— Begin DATA SHOWN —

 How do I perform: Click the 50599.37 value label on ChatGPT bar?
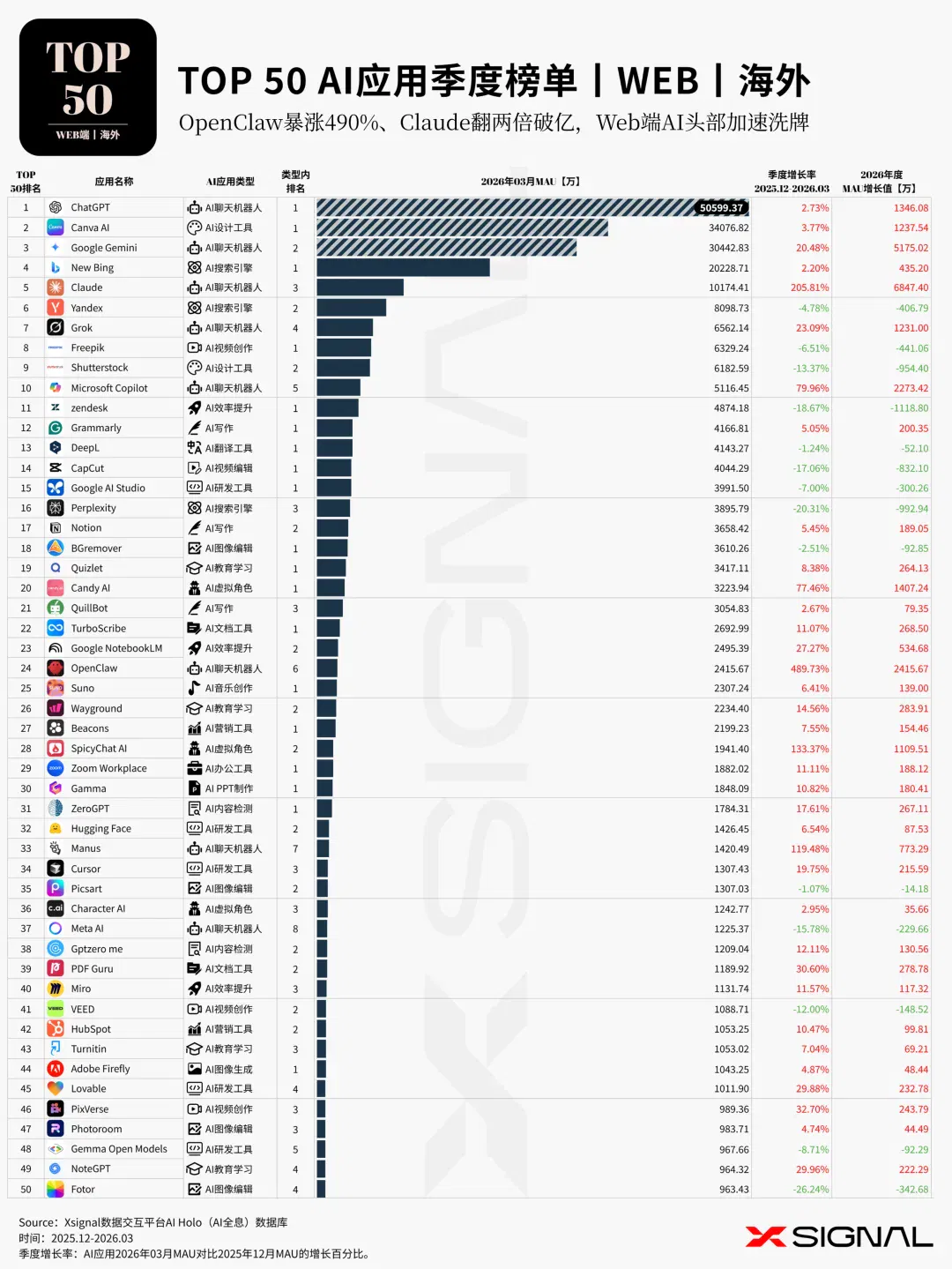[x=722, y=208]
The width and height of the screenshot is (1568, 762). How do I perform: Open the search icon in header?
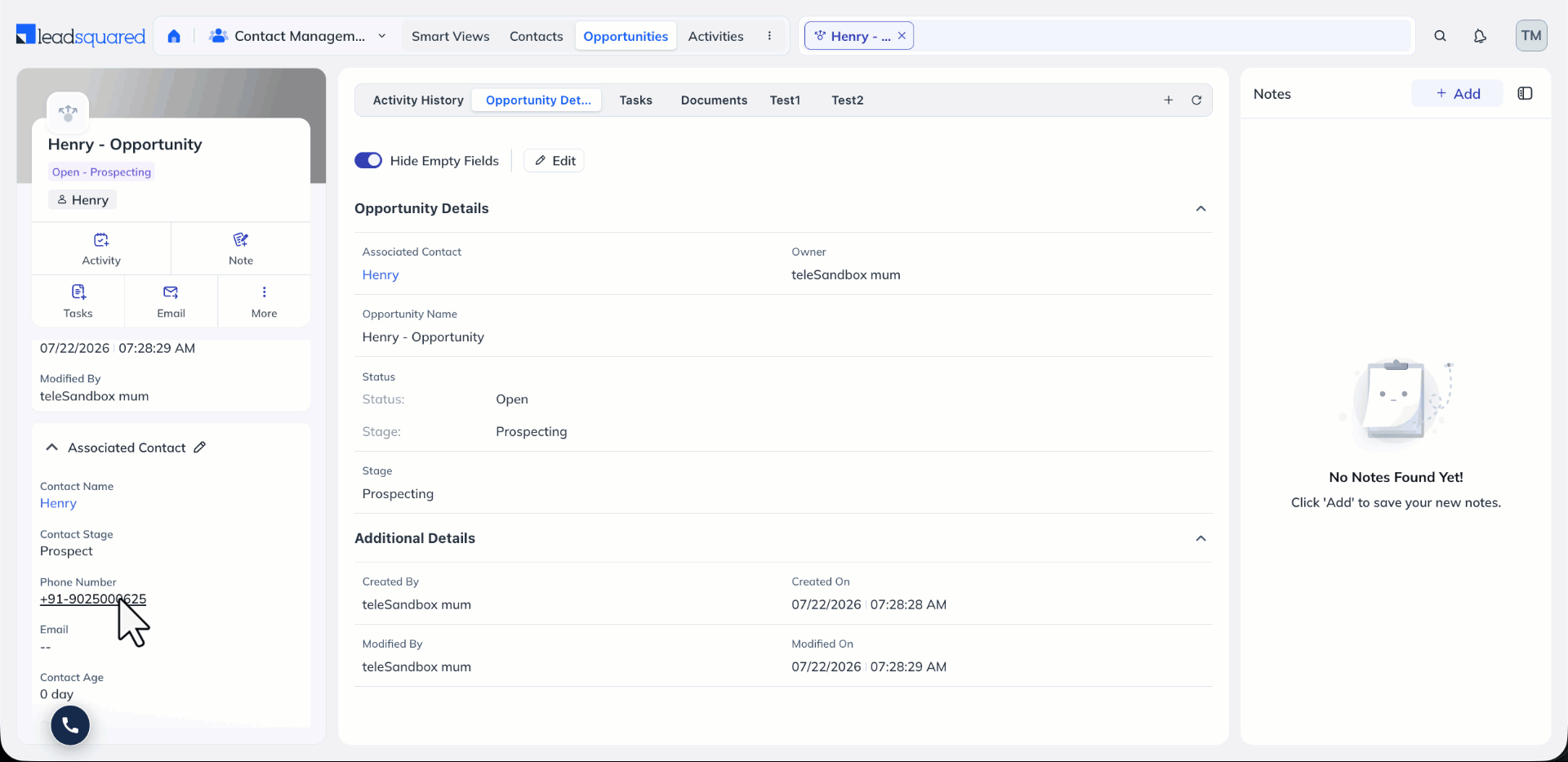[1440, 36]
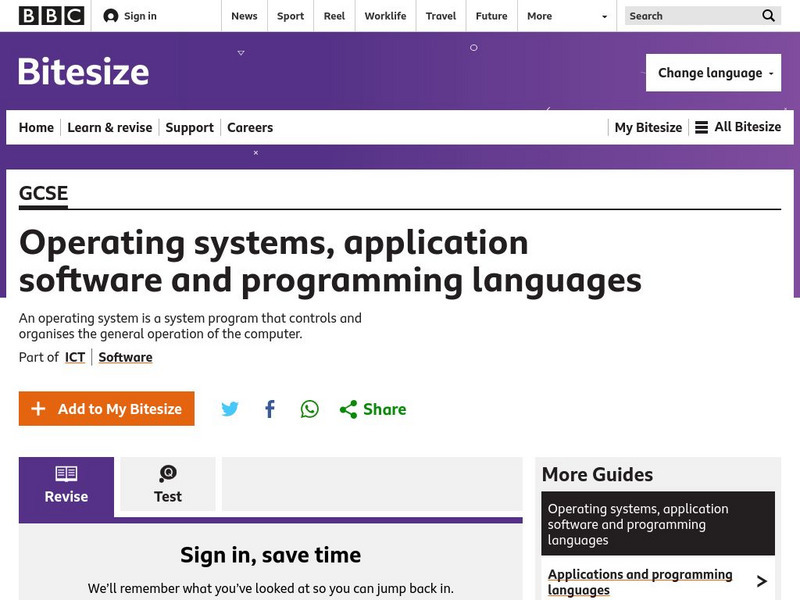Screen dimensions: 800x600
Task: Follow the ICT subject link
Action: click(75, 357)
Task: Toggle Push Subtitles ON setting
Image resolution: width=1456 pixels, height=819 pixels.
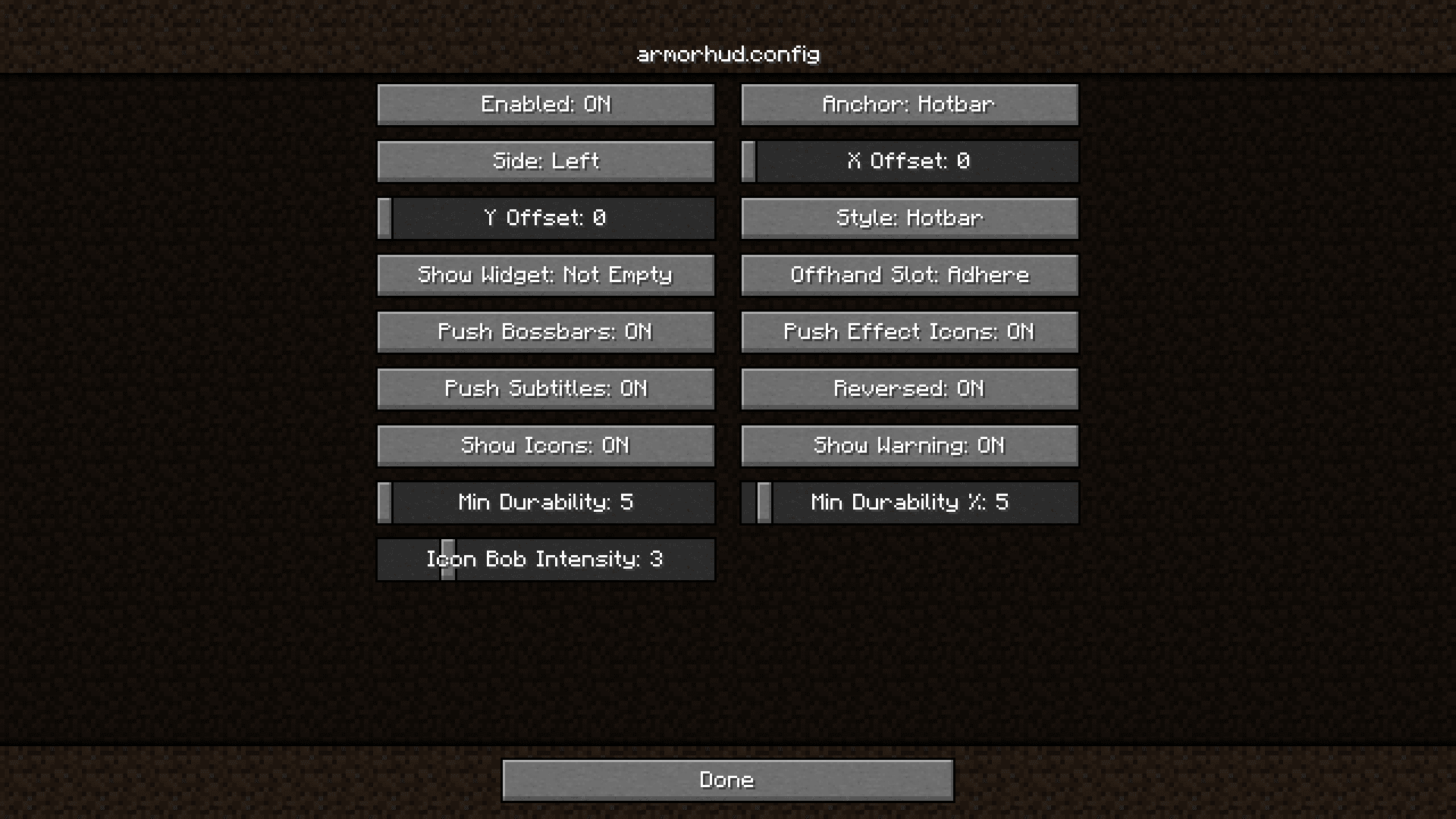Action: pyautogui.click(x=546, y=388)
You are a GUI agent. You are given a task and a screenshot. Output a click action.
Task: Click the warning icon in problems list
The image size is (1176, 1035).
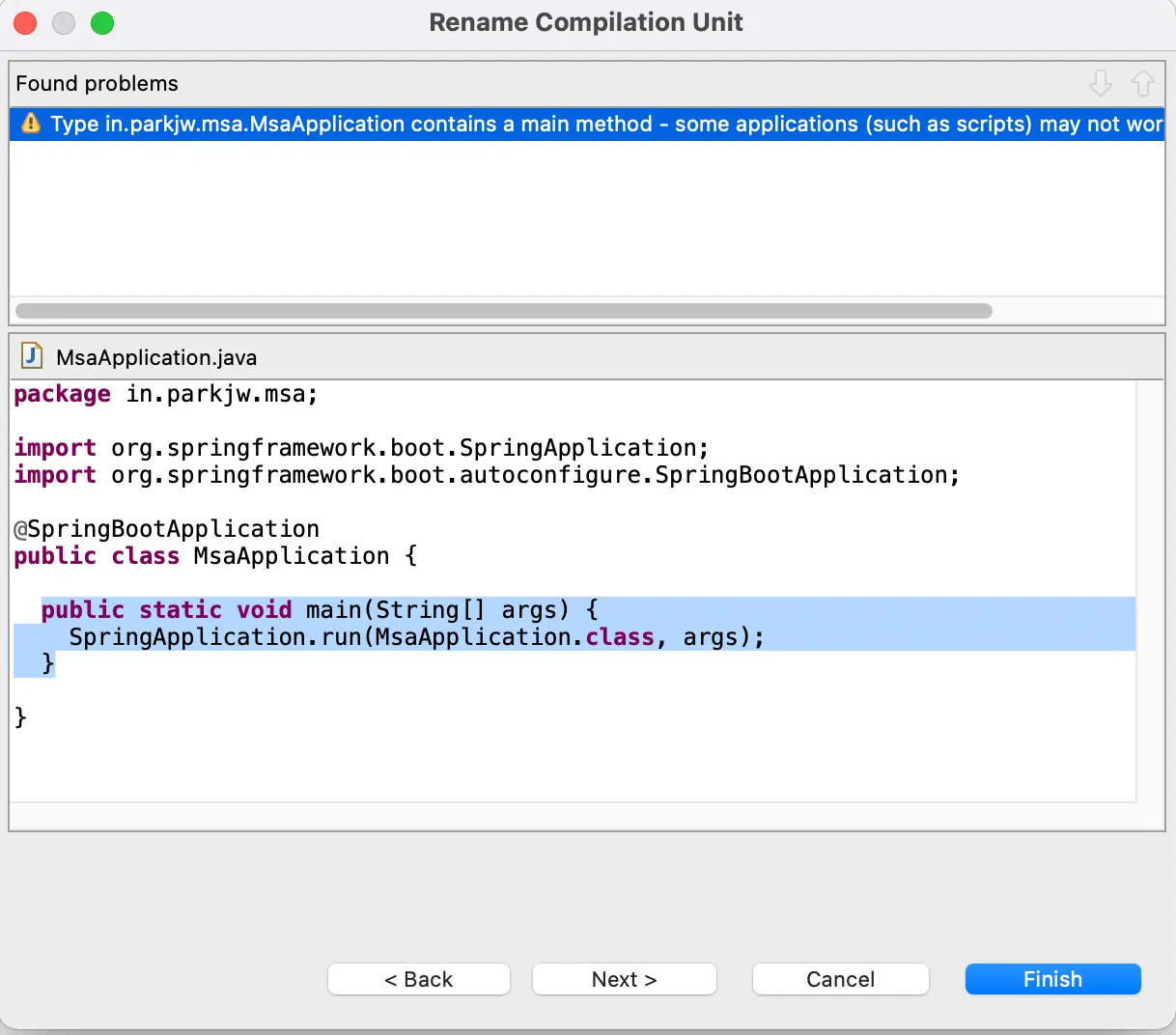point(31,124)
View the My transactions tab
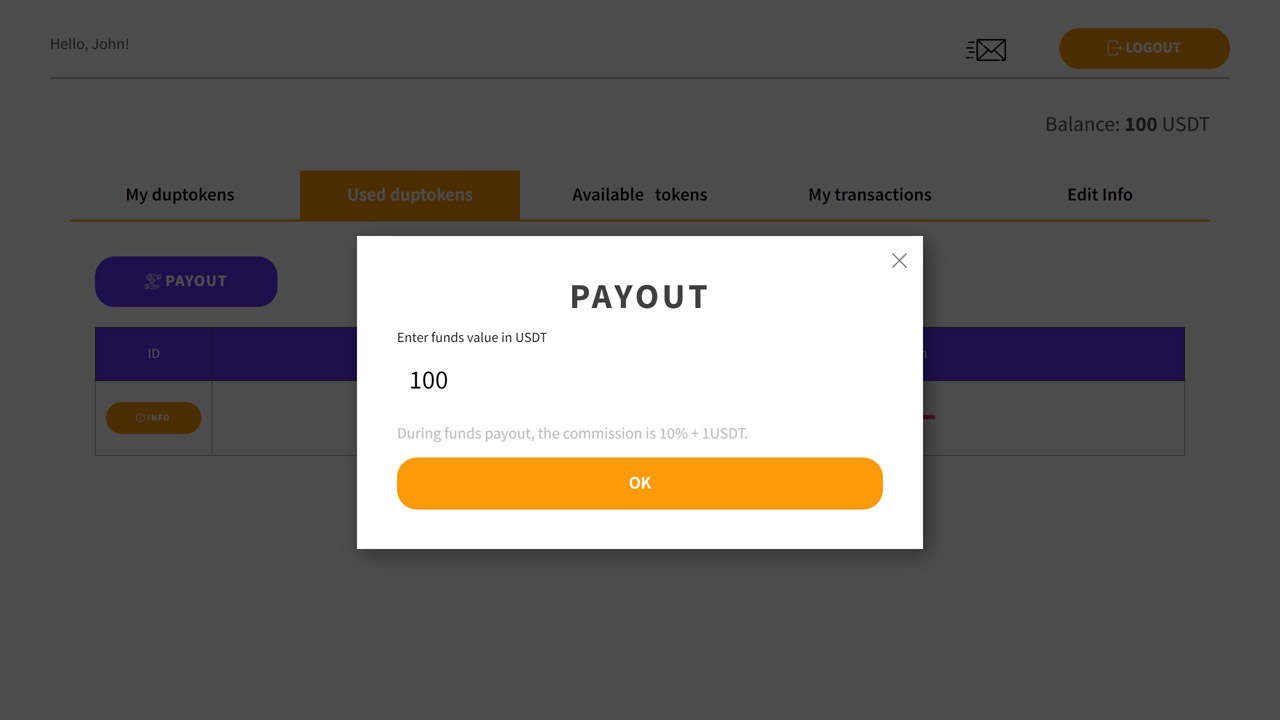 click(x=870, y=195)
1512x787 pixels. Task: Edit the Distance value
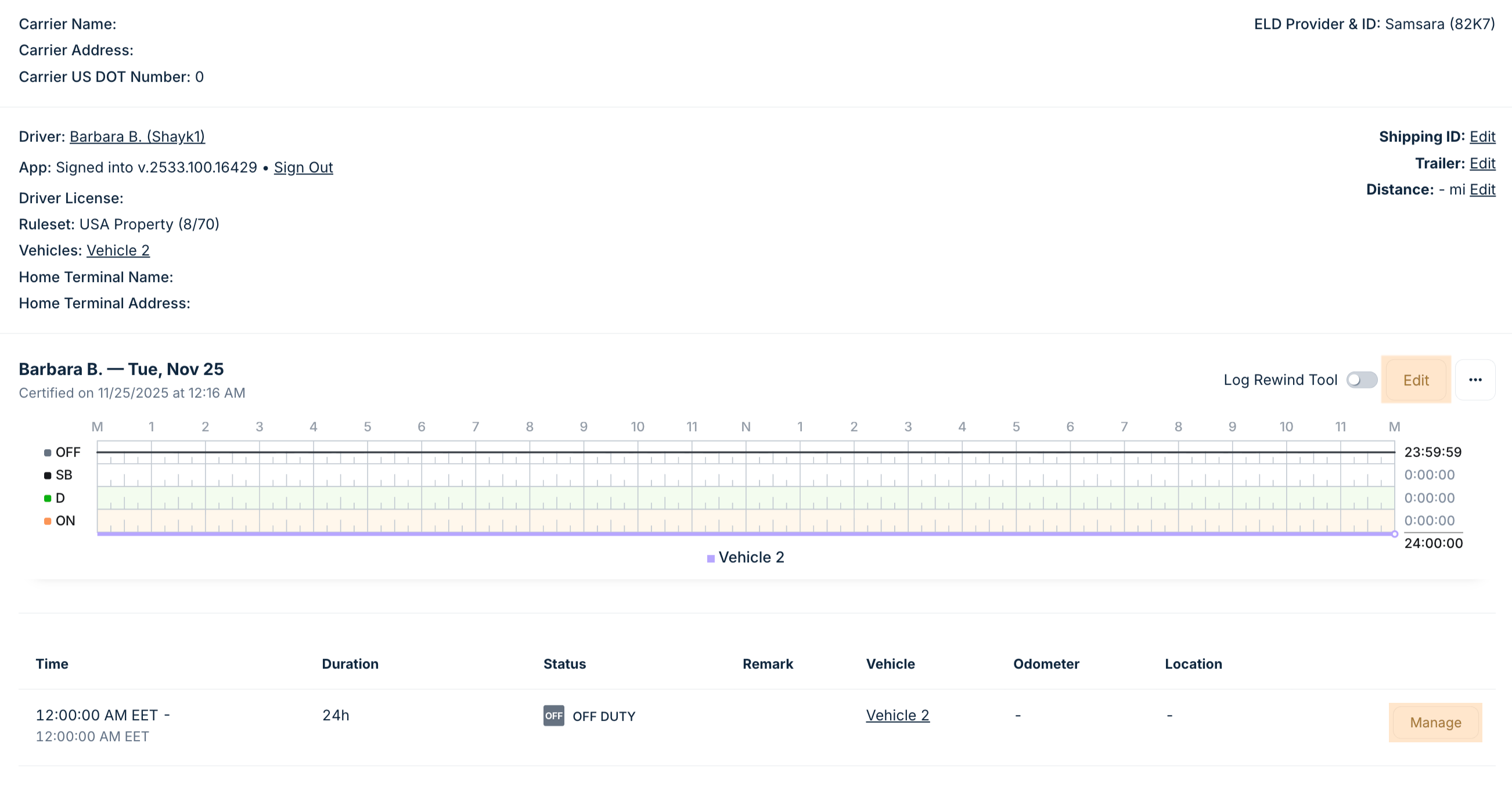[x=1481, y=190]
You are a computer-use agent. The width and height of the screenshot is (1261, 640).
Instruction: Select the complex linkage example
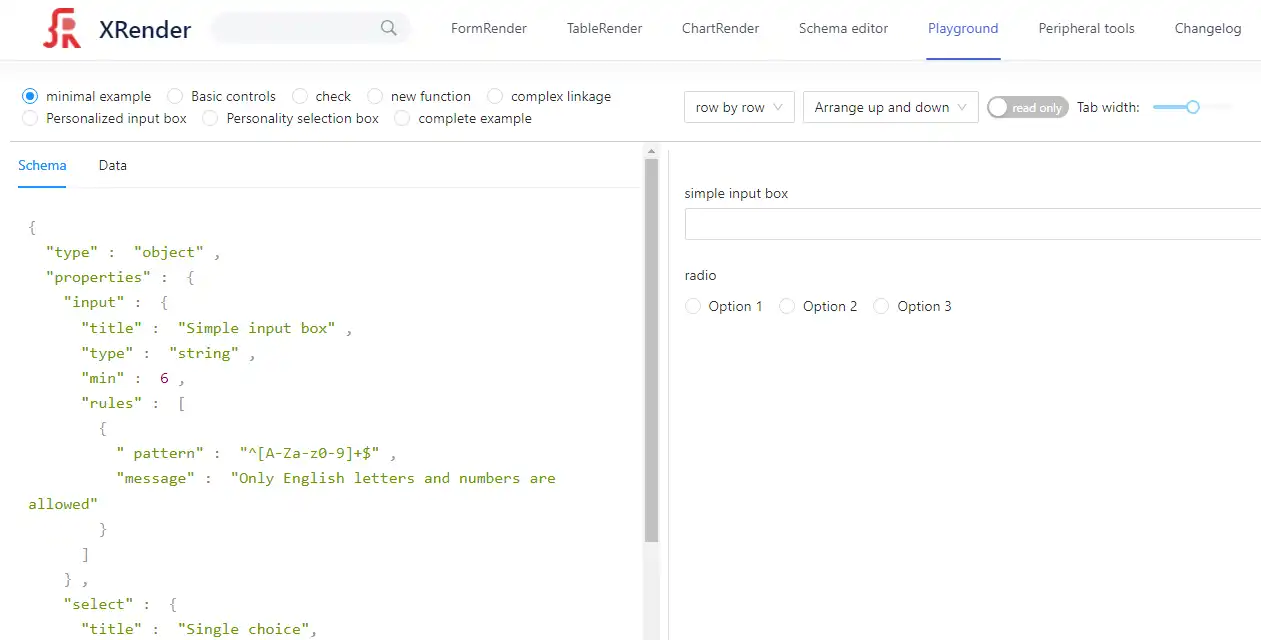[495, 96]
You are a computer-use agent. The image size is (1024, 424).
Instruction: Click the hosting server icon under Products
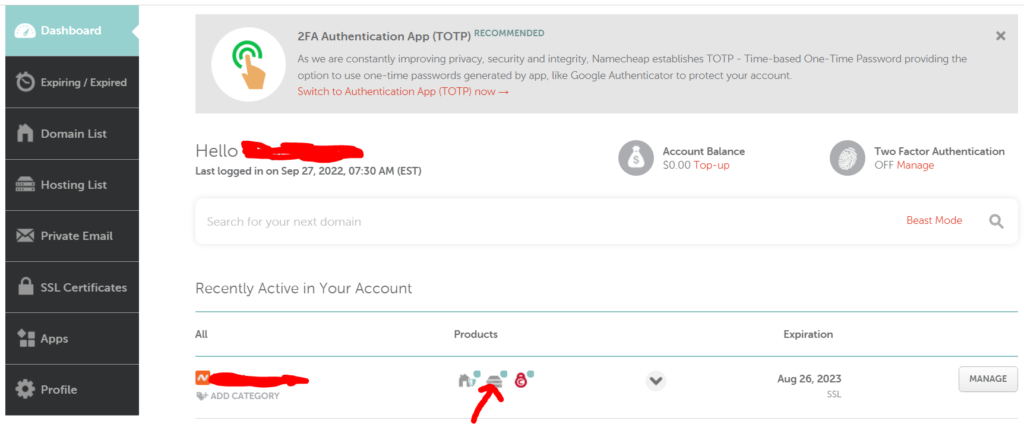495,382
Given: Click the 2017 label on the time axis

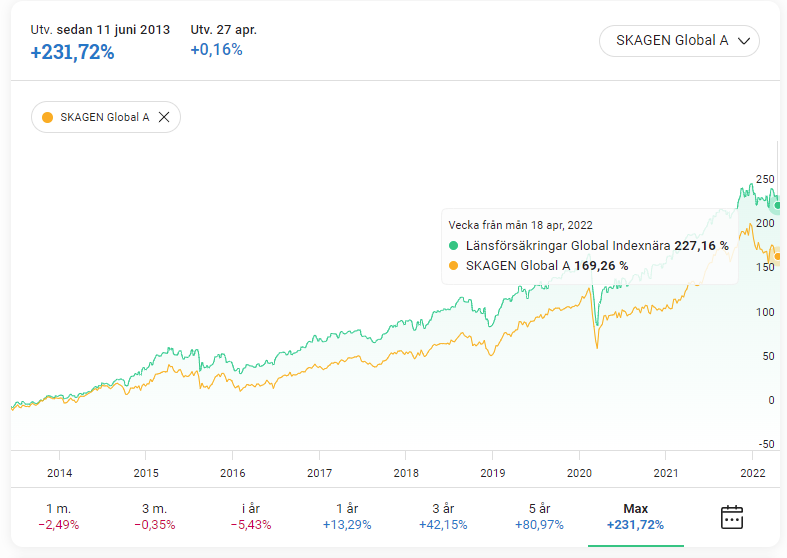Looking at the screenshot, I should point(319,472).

— End DATA SHOWN —

### WRITTEN REQUEST
Put each line of the entries above into a Markdown table with the columns Row and Line, numbering the rows and skipping blank lines. Leave the pictures out.

### OUTPUT
| Row | Line |
|---|---|
| 1 |  How do I perform: Click the 50599.37 value label on ChatGPT bar? |
| 2 | [x=722, y=208] |
| 3 | The width and height of the screenshot is (1568, 762). How do I perform: Open the search icon in header? |
| 4 | [1440, 36] |
| 5 | Screen dimensions: 800x600 |
| 6 | Task: Follow the ICT subject link |
| 7 | Action: click(75, 357) |
| 8 | Task: Toggle Push Subtitles ON setting |
| 9 | Image resolution: width=1456 pixels, height=819 pixels. |
| 10 | Action: pyautogui.click(x=546, y=388) |
| 11 | You are a GUI agent. You are given a task and a screenshot. Output a click action. |
| 12 | Task: Click the warning icon in problems list |
| 13 | The image size is (1176, 1035). |
| 14 | point(31,124) |
| 15 | View the My transactions tab |
| 16 |  click(x=870, y=195) |
| 17 | 1512x787 pixels. Task: Edit the Distance value |
| 18 | [x=1481, y=190] |
| 19 | You are a computer-use agent. The width and height of the screenshot is (1261, 640). |
| 20 | Instruction: Select the complex linkage example |
| 21 | [495, 96] |
| 22 | You are a computer-use agent. The image size is (1024, 424). |
| 23 | Instruction: Click the hosting server icon under Products |
| 24 | 495,382 |
| 25 | Given: Click the 2017 label on the time axis |
| 26 | Looking at the screenshot, I should point(319,472). |